2023
The title of my project is “Dissecting the Functional Role of TRAF2 and UHRF1 E3 Ubiquitin Ligases in HIV Transcription Regulation and Latency”. HIV interacts with the host cell's protein control system, the ubiquitination machinery, which influences its infection, replication, and ability to hide within host cells (latency). Our recent research showed that removing two human ubiquitin enzymes, TRAF2 and UHRF1, increases HIV transcription and reverses latency in human T cells. The project's goal is to understand how these genes affect HIV transcription and bring the virus out of hiding.

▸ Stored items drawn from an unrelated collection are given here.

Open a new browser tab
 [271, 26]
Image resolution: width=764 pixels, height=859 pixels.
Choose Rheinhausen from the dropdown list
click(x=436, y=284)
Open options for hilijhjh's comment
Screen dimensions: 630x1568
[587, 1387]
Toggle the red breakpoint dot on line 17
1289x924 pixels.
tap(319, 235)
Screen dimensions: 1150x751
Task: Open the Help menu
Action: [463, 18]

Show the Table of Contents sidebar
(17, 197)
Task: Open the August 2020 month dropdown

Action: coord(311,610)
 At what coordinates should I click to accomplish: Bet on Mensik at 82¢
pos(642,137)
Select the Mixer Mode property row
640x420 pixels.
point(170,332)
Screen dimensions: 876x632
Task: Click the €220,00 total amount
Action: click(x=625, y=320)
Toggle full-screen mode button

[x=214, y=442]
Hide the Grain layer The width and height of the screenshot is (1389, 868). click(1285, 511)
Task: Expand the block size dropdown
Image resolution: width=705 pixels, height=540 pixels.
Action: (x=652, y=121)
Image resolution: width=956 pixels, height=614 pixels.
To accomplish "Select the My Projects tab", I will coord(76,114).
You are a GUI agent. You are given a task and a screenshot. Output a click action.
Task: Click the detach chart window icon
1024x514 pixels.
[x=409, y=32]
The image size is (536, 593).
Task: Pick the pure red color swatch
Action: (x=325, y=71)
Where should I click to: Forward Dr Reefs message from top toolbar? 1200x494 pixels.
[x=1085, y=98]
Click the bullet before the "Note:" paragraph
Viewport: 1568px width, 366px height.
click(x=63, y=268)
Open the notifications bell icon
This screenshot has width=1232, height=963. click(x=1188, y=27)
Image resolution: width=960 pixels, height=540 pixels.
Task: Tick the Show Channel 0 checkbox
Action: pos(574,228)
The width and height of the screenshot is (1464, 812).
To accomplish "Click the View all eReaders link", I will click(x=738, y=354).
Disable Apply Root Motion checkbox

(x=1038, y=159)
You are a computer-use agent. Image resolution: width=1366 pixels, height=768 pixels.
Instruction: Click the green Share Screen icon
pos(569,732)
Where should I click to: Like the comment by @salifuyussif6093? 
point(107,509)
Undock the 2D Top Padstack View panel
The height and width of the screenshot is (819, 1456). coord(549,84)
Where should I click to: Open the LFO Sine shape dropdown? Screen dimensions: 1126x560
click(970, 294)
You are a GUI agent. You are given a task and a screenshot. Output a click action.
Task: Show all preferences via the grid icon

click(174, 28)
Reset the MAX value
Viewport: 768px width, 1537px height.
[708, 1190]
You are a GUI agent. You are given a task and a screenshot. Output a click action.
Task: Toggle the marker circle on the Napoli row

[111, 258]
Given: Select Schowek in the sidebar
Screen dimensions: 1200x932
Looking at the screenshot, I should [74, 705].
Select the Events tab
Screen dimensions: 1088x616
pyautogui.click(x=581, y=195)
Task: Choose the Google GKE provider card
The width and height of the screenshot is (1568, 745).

This project is focused on understanding how specific human proteins affect HIV infection and latency in human immune cells. It perfectly aligns with the HARC Center's goal of deepening our understanding of the crucial interactions between HIV proteins and host cellular systems.
One of the most captivating aspects of this project is that we're studying HIV-host interactions and latency directly in human T cells, rather than relying on immortalized cell lines. Our findings will significantly improve our understanding of the processes involved in HIV transcriptional silencing and reactivation in human cells. Furthermore, the insights gained from this project could open up new avenues for developing therapeutic strategies to disrupt latency, including latency reactivation ("shock and kill"), latency silencing ("lock and block"), and immune-based cell-killing approaches.
Continuing to deepen our knowledge of HIV-host protein complexes, particularly in the relevant cell types, is crucial for discovering therapeutic targets for an HIV cure. Currently, our understanding of these complexes is limited given they have been mostly studied in physiologically less relevant immortalized cell lines. Examining the composition and function of these effector complexes in primary human immune cells like CD4 T cells and macrophages will enable us to better comprehend the underlying mechanisms and devise effective treatment strategies.